I’ve always been a Valentine’s Day curmudgeon, but here’s an expression of love, art, and math that even I can get behind: the origami club at MIT has folded hearts, roses, and butterflies in honor of the holiday.
It’s often said that origami and math have a lot in common, but I asked the president of the club, Yongquan Lu—a sophomore math major known to his friends as YQ—to explain a little bit more about what that means. After all, paper folding is approachable to people who never took linear algebra.
Lu said that origami is intricately connected with math; creating new forms requires one to think mathematically about creating a multidimensional object from a flat piece of paper. But in this instance, the club was approached by the restaurant, Wagamama, to make origami in honor of the holiday that could appear in their restaurant.

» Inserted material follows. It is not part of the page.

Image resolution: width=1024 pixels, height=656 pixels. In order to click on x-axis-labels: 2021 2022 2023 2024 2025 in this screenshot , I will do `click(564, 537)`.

Valentine’s Day, Lu said, isn’t a holiday with much room for innovation, and the club decided to fold forms that they thought would help attract people to the art of paper-folding—one that he’s been practicing since he was a kid.

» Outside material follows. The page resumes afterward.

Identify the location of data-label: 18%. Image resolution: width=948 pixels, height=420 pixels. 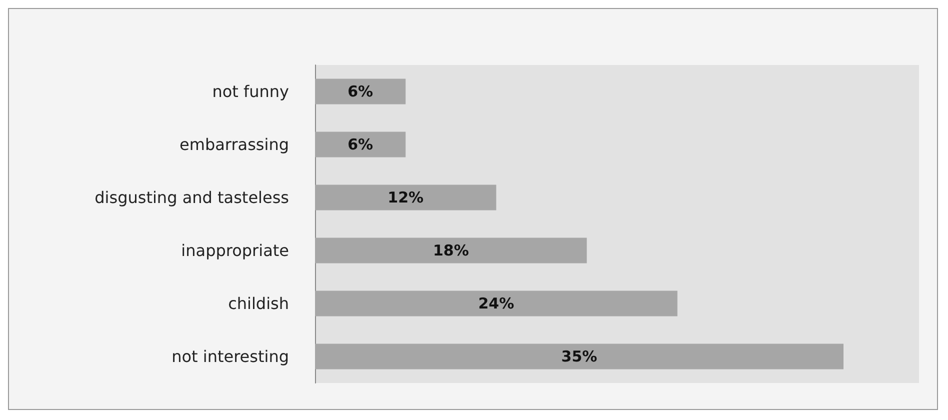
(450, 251).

“Valentine-themed origami is a very established field,’’ Lu said. “Lots of people have designed flowers and roses and hearts and butterflies—and instead of designing something really intricate and complex, we decided where we were going with this is to showcase the kind of thing everyone can make.’’

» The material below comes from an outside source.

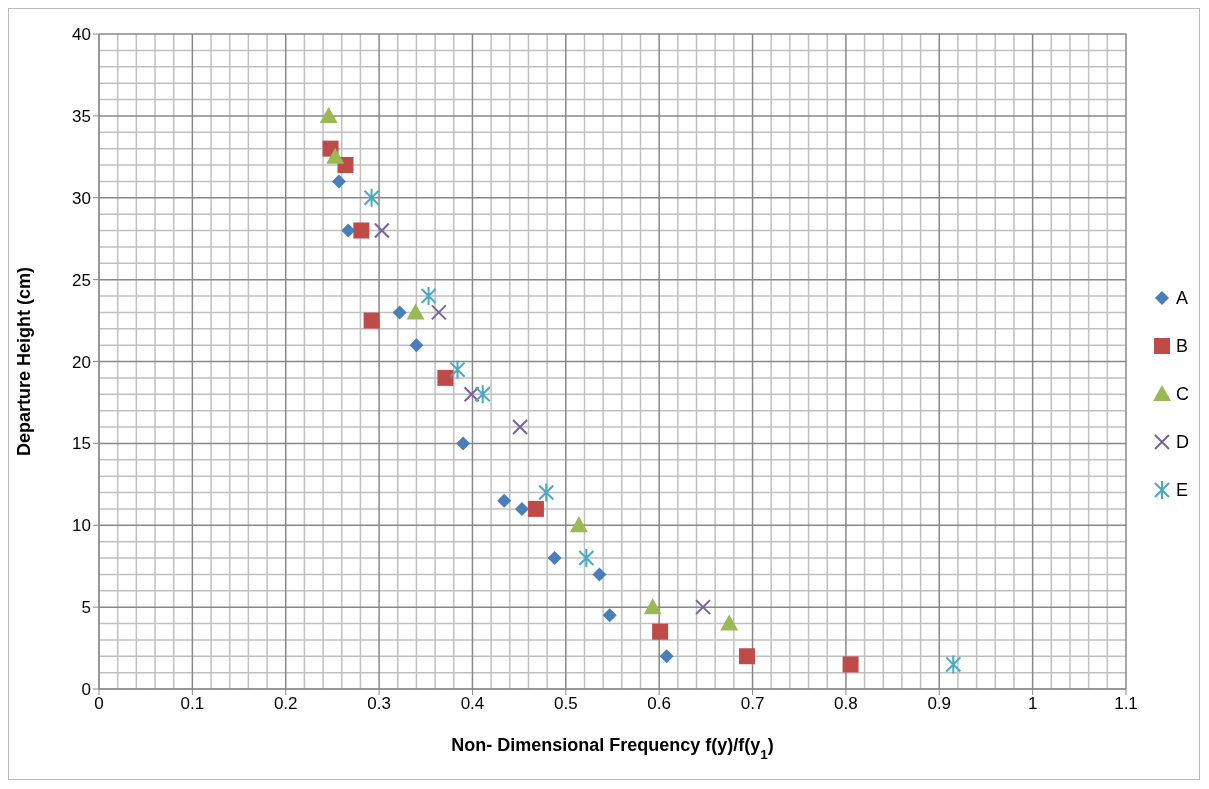  I want to click on legend-label: C, so click(1182, 394).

In other words, they decided not to break new ground. Instead, they did an exhaustive search of the origami literature, contacted the people who made the originals, and got their permission to fold the whimsical forms.
That included a heart with wings that was invented by a past-president of the club as well as the Kawasaki rose—a very iconic origami rose invented by Japanese folder Toshikazu Kawasaki.
The similarity to science struck me. In science, people often use tried and trued methods and techniques to learn, and eventually, to build something new. Although the club wasn’t trying to break new ground this time, there’s a rich history of artistic and mathematical invention at MIT. Computer scientist Erik Demaine regularly teaches a class that is about paper folding. It’s called 6.849: Geometric Folding Algorithms: Linkages, Origami, Polyhedra.
“The way math comes into the picture with origami is if you want to design something to be folded a certain way—so, for example, if you want an animal, it must have a head, it must have tail, it must have four legs. These must come from the original sheet of square paper in some way,’’ Lu said. “There are very specific rules about how the folds can interact. … It’s not just how do you fold this pretty thing; it is understanding the underlying math behind it.’’
One thing Lu also likes about origami is that it takes the best of both art and science, which are both constantly trying to create or discover something new.
“Origami is still constantly reinventing itself. There are still lots of new designs people come up with everyday,’’ Lu said. There are the traditional topics—flowers, animals. There are probably 20 bears at least in the origami literature, he noted, but the interesting thing is that people are constantly pushing the boundaries by applying techniques to new subjects, or coming up with their own stylized forms and abstract geometric shapes and symmetries.